How many lines in the listing below contain the string "table"? Case matters; reply with the number alone.

A block of data:
-------
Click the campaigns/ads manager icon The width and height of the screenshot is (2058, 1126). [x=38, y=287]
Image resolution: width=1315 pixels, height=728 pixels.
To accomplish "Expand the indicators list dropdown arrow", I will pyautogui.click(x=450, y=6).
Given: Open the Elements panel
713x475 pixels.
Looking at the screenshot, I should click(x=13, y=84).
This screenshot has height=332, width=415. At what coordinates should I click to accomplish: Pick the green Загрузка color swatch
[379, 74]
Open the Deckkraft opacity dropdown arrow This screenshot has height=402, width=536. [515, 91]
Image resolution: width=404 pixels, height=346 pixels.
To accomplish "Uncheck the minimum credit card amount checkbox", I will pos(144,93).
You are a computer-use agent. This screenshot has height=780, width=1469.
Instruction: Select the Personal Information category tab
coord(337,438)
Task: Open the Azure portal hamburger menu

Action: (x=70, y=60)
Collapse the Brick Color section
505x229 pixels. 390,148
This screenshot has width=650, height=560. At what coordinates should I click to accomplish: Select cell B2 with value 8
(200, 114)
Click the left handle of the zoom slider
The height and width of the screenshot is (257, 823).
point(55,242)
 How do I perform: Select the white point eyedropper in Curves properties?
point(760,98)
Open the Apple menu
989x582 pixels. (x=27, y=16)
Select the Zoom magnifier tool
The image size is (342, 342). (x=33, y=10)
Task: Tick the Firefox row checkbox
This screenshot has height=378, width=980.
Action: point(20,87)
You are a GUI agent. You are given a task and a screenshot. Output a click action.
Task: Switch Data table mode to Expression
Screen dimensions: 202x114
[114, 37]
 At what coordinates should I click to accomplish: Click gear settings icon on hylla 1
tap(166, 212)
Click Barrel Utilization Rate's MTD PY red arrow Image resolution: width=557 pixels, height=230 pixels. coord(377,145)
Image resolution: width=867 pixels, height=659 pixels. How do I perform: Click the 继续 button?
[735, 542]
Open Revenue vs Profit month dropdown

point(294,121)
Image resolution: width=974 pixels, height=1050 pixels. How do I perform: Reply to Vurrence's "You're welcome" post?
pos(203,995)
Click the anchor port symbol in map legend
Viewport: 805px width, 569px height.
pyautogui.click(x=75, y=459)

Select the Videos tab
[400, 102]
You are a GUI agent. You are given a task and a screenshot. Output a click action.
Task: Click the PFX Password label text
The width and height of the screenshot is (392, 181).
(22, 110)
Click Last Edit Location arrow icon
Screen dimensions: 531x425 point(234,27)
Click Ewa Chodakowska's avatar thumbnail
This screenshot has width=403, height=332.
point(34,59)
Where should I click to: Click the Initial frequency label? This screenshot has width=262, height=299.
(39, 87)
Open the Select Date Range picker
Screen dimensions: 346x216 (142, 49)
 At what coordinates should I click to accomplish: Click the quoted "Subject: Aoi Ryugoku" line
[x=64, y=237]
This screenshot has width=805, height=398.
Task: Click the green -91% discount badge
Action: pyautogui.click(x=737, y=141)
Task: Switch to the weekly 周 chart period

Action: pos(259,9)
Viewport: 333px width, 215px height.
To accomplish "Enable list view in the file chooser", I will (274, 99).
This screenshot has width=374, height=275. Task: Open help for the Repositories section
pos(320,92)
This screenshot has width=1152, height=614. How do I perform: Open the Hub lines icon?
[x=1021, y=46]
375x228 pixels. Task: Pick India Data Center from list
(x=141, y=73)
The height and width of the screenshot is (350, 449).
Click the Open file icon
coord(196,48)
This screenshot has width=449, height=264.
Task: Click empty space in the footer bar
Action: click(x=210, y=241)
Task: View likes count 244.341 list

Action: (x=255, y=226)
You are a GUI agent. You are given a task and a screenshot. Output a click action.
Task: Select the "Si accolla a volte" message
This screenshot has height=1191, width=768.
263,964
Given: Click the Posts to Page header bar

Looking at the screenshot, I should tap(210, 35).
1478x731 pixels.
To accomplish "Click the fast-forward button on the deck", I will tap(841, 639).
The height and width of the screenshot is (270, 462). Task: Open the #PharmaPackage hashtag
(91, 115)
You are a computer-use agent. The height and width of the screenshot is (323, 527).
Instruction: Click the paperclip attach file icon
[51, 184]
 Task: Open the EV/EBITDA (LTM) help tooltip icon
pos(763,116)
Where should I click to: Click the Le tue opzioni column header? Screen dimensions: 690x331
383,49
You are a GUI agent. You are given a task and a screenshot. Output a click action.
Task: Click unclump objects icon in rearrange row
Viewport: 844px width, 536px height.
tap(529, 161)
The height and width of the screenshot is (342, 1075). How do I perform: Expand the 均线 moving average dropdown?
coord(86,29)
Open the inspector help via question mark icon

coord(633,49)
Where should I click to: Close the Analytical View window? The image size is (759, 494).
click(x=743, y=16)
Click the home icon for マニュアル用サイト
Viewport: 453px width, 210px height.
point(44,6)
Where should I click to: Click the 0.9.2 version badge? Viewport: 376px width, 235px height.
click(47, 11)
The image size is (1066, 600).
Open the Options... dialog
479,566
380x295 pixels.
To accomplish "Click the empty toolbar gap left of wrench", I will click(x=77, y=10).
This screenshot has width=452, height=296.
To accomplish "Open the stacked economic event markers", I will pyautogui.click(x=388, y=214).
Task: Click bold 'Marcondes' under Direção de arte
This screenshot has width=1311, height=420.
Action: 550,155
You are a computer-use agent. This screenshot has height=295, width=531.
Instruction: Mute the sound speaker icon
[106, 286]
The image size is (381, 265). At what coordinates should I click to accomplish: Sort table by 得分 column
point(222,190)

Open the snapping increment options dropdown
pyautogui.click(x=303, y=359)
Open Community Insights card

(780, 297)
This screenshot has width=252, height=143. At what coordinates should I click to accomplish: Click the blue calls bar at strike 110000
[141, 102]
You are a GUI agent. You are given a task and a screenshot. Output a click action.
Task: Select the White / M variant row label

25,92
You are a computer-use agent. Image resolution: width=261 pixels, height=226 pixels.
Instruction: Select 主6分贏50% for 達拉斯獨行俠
-------
- **Solution to this exercise**: 2